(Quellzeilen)

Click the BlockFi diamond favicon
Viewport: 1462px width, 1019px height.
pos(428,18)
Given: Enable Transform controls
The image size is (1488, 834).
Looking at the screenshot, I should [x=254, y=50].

→ **ARBEITSAUFTRAG**:
Schreiben Sie die Quellzeilen von der Zeile mit „Given: Enable Transform controls“ bis einschließlich der letzten Zeile originalgetreu ab.

→ **VOLLSTÄNDIGE ANTWORT**:
Given: Enable Transform controls
The image size is (1488, 834).
Looking at the screenshot, I should [x=254, y=50].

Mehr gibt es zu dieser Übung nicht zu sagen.